決して破られないはずの宝物庫から財宝が複数、そして破壊の杖が盗まれた。それもゴーレムによる目立つうえに豪快な攻撃によってだ。学校中の教師たちは全員それを聞いて唖然とした。あの後フーケ捜索部隊を編成してフーケを探しに向かわせたのだが、残念なことにフーケを見つけ出せず、見つかったのはゴーレムだったと思われる土の山だけ。
―――破壊の杖、確かに領収いたしました。土くれのフーケ。
残されたメッセージを思い出し、教師の一人が憤りを見せる。
「学院にまで入り込むとは、土くれのフーケめ、許せん!それにしても衛兵たちは何をしていたんだ!」
「衛兵だと?所詮は平民だ!当てになるものか!それより今日の当直は誰だったのです!?」
当直は誰なのかと聞かれた途端シュヴルーズの顔が青くなる。
「ミセス・シュヴルーズ!あなたが当直でしたよね!なのに、当直をさぼられるとは!破壊の杖のことをどう償うのですか!」
フーケが宝物庫の破壊の杖を強奪した時、当直だったはずのシュヴルーズは、こともあろうか自室で眠りこけていたのである。

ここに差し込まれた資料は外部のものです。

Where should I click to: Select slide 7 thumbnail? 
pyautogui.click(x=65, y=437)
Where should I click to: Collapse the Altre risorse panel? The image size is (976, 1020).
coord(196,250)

「で、ですがミスタ・ギトーもまともに当直しておられたのですか!?」
ついには当直をしていないことを互いに責めあってみっともなく言い争う教師一同。
「静まりたまえ!」
オスマンが一喝を入れて、ようやく教師たちは黙った。
「まずはフーケを見たものを確認しよう。彼女たちで間違いないかね?」
オスマンに尋ねられたコルベールは「はい」と答える。この時呼び出されたのは、昨日フーケの犯行現場に居合わせていたサイト・ルイズ・キュルケ・タバサの四人。
「君たちはフーケを見たかね?」
「はい、フーケは黒いローブを身にまとったメイジで、巨大なゴーレムを用いて宝物庫の壁を破壊し、破壊の杖を強奪して学院から逃亡しました」
学院長からの問いにルイズが答えた。間違っても、自分とキュルケの馬鹿らしい決闘で壁にひびを入れてしまったなんて言えなかった。自分の罪状を誤魔化しているようで情けないが。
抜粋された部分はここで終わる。